Stored items:
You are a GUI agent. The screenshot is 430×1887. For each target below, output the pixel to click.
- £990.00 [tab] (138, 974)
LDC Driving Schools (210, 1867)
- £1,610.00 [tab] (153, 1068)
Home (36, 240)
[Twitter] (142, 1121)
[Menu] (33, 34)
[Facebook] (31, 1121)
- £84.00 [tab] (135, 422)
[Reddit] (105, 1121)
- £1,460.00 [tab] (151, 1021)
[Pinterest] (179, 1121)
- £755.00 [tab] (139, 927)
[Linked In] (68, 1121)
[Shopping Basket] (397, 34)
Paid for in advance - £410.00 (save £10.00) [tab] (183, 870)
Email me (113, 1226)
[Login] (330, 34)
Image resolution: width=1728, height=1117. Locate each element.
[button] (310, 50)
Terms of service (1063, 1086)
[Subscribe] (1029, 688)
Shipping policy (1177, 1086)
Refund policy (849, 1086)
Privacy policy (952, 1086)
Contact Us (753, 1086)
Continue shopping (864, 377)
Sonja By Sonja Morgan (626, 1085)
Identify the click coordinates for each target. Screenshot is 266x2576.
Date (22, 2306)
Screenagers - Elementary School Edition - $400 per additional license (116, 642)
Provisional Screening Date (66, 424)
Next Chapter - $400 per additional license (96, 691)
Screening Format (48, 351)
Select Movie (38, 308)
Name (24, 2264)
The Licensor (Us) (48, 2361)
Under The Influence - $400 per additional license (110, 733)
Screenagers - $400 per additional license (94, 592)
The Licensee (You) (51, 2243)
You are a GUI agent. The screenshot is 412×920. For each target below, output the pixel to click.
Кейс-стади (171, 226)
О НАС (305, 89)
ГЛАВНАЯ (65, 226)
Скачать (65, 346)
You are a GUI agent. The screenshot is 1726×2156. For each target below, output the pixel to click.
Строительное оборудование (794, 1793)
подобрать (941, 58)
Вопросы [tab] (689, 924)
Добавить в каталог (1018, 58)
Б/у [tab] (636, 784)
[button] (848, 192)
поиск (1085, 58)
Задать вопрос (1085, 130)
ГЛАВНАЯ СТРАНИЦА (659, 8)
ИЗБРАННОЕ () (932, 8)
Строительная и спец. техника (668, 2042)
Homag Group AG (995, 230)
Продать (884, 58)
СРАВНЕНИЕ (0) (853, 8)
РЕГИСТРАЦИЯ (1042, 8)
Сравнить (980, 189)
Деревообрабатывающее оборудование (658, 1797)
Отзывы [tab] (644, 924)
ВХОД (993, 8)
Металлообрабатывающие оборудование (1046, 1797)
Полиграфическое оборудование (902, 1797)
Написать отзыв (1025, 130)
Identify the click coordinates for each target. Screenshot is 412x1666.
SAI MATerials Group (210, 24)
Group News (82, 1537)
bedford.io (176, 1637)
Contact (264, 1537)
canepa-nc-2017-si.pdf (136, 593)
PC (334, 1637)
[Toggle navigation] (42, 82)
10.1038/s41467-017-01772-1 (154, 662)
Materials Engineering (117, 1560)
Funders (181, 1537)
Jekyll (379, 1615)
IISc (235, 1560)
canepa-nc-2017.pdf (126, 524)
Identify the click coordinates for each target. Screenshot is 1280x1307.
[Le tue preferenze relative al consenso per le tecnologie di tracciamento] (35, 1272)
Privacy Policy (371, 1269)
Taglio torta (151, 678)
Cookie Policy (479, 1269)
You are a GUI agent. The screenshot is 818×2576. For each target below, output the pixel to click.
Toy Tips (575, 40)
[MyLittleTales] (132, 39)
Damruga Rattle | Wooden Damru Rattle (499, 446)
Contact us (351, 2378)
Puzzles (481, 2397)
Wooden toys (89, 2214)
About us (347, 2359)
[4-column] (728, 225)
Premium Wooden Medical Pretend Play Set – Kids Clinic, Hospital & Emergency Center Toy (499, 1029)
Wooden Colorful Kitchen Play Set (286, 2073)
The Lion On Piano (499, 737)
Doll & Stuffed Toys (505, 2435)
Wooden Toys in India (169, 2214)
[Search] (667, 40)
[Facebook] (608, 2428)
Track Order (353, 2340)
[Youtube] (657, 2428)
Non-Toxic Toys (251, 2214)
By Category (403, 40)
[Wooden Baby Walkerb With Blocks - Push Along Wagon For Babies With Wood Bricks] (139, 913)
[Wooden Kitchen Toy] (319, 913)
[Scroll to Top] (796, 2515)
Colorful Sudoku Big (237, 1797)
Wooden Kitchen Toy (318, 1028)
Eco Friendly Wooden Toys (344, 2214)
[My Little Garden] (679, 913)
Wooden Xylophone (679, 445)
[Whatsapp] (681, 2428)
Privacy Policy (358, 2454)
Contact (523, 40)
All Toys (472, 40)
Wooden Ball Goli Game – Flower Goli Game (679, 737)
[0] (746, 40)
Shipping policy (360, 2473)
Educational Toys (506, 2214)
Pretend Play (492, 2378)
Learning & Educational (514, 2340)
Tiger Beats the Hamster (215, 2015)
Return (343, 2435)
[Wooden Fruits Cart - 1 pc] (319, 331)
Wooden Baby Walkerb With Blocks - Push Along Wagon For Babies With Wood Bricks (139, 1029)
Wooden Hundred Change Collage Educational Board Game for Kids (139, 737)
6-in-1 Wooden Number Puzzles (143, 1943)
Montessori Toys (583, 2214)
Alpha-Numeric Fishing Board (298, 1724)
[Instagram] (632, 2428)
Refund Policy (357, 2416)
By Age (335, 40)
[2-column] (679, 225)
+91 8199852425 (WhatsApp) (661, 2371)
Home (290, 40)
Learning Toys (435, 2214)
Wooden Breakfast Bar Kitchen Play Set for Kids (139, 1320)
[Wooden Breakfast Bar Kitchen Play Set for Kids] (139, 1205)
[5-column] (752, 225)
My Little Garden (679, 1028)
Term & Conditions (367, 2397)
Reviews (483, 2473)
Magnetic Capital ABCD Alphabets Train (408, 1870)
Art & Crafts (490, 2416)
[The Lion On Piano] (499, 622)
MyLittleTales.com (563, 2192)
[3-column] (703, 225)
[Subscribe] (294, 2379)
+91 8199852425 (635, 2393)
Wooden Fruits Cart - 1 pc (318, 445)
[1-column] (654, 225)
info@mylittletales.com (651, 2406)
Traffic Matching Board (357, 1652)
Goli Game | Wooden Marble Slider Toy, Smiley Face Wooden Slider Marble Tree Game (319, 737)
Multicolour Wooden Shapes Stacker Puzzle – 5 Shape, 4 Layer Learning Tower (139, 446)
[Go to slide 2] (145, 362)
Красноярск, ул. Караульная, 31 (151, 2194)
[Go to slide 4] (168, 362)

# PROBLEM STATEMENT
From the records above, extract exactly and only the lines that begin at the line with "ГЛАВНАЯ СТРАНИЦА (659, 8)" and stop after the line with "ВХОД (993, 8)".

# RESPONSE TO THE TASK
ГЛАВНАЯ СТРАНИЦА (659, 8)
ИЗБРАННОЕ () (932, 8)
Строительная и спец. техника (668, 2042)
Homag Group AG (995, 230)
Продать (884, 58)
СРАВНЕНИЕ (0) (853, 8)
РЕГИСТРАЦИЯ (1042, 8)
Сравнить (980, 189)
Деревообрабатывающее оборудование (658, 1797)
Отзывы [tab] (644, 924)
ВХОД (993, 8)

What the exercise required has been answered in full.